Problem details | Transcribe the listing below line for line, keeping every character unchanged.

— BEGIN Data provided —

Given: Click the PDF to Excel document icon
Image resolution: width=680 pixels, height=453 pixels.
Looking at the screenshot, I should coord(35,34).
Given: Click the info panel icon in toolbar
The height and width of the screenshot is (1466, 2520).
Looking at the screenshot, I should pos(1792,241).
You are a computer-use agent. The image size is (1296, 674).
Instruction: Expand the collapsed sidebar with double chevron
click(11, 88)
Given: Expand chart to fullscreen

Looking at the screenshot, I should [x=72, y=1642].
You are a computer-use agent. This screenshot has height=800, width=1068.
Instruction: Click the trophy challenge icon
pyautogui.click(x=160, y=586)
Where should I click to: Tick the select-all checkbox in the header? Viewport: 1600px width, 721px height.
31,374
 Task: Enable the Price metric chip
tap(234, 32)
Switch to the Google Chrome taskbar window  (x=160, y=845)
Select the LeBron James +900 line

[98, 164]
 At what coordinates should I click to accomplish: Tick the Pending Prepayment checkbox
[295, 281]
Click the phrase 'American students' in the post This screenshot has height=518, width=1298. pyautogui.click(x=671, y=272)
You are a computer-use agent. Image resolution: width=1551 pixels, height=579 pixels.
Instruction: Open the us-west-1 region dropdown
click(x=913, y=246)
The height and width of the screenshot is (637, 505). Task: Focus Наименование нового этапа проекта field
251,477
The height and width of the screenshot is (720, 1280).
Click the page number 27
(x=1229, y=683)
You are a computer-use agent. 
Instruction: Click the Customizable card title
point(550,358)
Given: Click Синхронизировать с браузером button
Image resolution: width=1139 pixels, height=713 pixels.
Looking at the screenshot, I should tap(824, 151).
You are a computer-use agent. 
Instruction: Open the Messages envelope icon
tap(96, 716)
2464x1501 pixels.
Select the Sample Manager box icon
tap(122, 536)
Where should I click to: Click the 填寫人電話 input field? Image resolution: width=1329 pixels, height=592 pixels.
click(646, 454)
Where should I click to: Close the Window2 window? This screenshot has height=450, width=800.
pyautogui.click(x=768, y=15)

— END Data provided —

Full solution |
Given: Click the PDF to Excel document icon
Image resolution: width=680 pixels, height=453 pixels.
Looking at the screenshot, I should coord(35,34).
Given: Click the info panel icon in toolbar
The height and width of the screenshot is (1466, 2520).
Looking at the screenshot, I should pos(1792,241).
You are a computer-use agent. The image size is (1296, 674).
Instruction: Expand the collapsed sidebar with double chevron
click(11, 88)
Given: Expand chart to fullscreen

Looking at the screenshot, I should [x=72, y=1642].
You are a computer-use agent. This screenshot has height=800, width=1068.
Instruction: Click the trophy challenge icon
pyautogui.click(x=160, y=586)
Where should I click to: Tick the select-all checkbox in the header? Viewport: 1600px width, 721px height.
31,374
 Task: Enable the Price metric chip
tap(234, 32)
Switch to the Google Chrome taskbar window  (x=160, y=845)
Select the LeBron James +900 line

[98, 164]
 At what coordinates should I click to accomplish: Tick the Pending Prepayment checkbox
[295, 281]
Click the phrase 'American students' in the post This screenshot has height=518, width=1298. pyautogui.click(x=671, y=272)
You are a computer-use agent. Image resolution: width=1551 pixels, height=579 pixels.
Instruction: Open the us-west-1 region dropdown
click(x=913, y=246)
The height and width of the screenshot is (637, 505). Task: Focus Наименование нового этапа проекта field
251,477
The height and width of the screenshot is (720, 1280).
Click the page number 27
(x=1229, y=683)
You are a computer-use agent. 
Instruction: Click the Customizable card title
point(550,358)
Given: Click Синхронизировать с браузером button
Image resolution: width=1139 pixels, height=713 pixels.
Looking at the screenshot, I should tap(824, 151).
You are a computer-use agent. 
Instruction: Open the Messages envelope icon
tap(96, 716)
2464x1501 pixels.
Select the Sample Manager box icon
tap(122, 536)
Where should I click to: Click the 填寫人電話 input field? Image resolution: width=1329 pixels, height=592 pixels.
click(646, 454)
Where should I click to: Close the Window2 window? This screenshot has height=450, width=800.
pyautogui.click(x=768, y=15)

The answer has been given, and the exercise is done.